— START Excerpt provided —

OPERATION: TOMATO FREEDOM
Throughout history third parties have inserted themselves between sparring rivals, often to assist the weaker of the two. This effort on the third party is seldom made altruistically; it is made to attain resources, power, etc. We on the farm have recently been battling all kinds of forces in order to save the tomatoes, not just because we want them to have a long and enjoyable pest-and weed-free life, but because we dream of one day devouring their sweet, juicy goodness.
Right off the bat, tomato plants are pretty labor intensive compared to most crops. With all that trellising and all... My entire childhood my mother grew tomatoes. She would buy some plants, stick 'em in some cages, and pretty much call it good. But on a farm there aren't usually hundreds upon hundreds of tomato cages laying around, so you have to build something. And then affix tomatoes to said something, and then repeatedly make needed adjustments throughout the season as those babies grow bigger. So we built something, kinda. Then we laid some red plastic mulch to keep the beds weed-free, in theory, and planted seedlings into it. And then we kind of forgot about the tomatoes for a while... But hey, cut us some slack, we were focusing on plants that are either making food to be harvested right now or crops that would surely be lost without immediate attention. And gosh darnitt, before we knew it, the tomato hoophouse looked like this:

Specks of red plastic still visible, but a 4-foot solid sea of green. The aisle ways flush with weeds totally digging the Amazonian climate we've had as of late. We had no choice but to rip those gigantic jerks out by hand. Panicked at the thought that this very same thing could happen again if we dared to look away for a minute (or a month) we decided to permanently smother those weeds with a seemingly enormous amount of cardboard. We broke down and tore apart anything close to resembling a box and laid it down in the aisles. It actually looks kinda cool-


albeit unfinished. We were only able to scrounge up enough cardboard to cover 2 and a half of the 5 aisles. Alas, in times of war, some mission details are overlooked prior to engagement. And sure, we left half the aisles totally exposed, but at least we weakened the threat of total weed takeover.

— END Excerpt provided —
— START Recorded information —

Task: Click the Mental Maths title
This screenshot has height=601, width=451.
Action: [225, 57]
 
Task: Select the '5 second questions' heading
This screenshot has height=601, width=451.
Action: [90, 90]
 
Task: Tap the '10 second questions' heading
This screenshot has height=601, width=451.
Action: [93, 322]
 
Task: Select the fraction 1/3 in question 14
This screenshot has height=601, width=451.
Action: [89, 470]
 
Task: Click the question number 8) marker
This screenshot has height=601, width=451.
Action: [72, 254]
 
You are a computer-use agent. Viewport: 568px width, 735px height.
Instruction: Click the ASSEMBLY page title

— END Recorded information —
— START Recorded information —

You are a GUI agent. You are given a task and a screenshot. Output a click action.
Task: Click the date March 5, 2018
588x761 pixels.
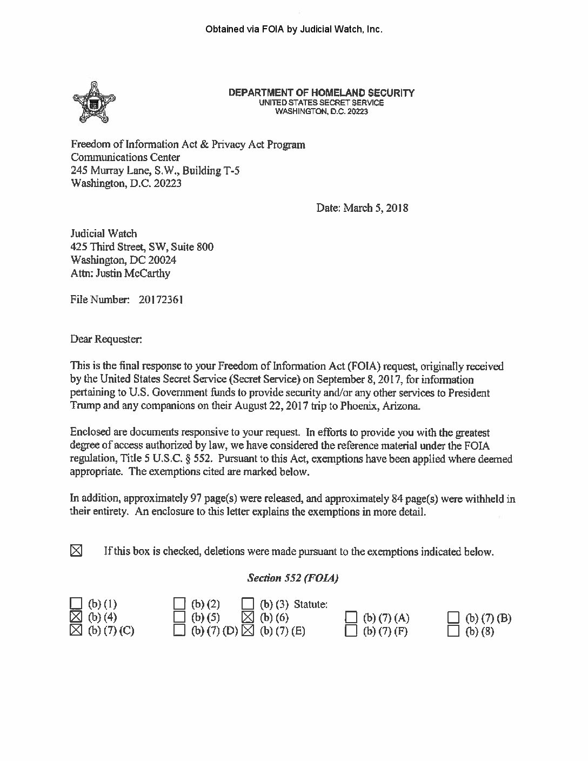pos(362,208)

— END Recorded information —
— START Recorded information —

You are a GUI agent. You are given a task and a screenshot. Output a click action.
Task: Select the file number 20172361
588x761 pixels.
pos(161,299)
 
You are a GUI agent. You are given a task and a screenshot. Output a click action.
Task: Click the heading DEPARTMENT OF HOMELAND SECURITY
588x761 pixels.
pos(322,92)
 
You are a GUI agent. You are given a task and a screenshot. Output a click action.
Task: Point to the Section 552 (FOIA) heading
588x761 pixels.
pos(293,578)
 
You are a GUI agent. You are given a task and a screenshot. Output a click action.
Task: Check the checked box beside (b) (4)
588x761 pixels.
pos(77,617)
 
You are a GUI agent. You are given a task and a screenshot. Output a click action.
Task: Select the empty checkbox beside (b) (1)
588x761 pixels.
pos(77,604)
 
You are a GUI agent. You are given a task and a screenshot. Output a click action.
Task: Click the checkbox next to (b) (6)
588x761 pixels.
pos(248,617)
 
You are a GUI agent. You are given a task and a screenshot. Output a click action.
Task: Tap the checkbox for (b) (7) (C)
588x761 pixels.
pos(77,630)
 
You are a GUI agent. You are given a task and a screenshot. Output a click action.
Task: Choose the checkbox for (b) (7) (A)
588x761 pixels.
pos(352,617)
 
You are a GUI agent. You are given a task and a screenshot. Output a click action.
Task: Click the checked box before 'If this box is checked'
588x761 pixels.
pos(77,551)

— END Recorded information —

Directives:
**A.** According to the tomato farm excerpt, how many of the five aisles did the cardboard cover?
**B.** Repeat the tomato farm excerpt word for word, from "Specks of red" up to and including "total weed takeover.".
The items above play no part here.

Exercise answers:
**A.** Two and a half

**B.**
Specks of red plastic still visible, but a 4-foot solid sea of green. The aisle ways flush with weeds totally digging the Amazonian climate we've had as of late. We had no choice but to rip those gigantic jerks out by hand. Panicked at the thought that this very same thing could happen again if we dared to look away for a minute (or a month) we decided to permanently smother those weeds with a seemingly enormous amount of cardboard. We broke down and tore apart anything close to resembling a box and laid it down in the aisles. It actually looks kinda cool-


albeit unfinished. We were only able to scrounge up enough cardboard to cover 2 and a half of the 5 aisles. Alas, in times of war, some mission details are overlooked prior to engagement. And sure, we left half the aisles totally exposed, but at least we weakened the threat of total weed takeover.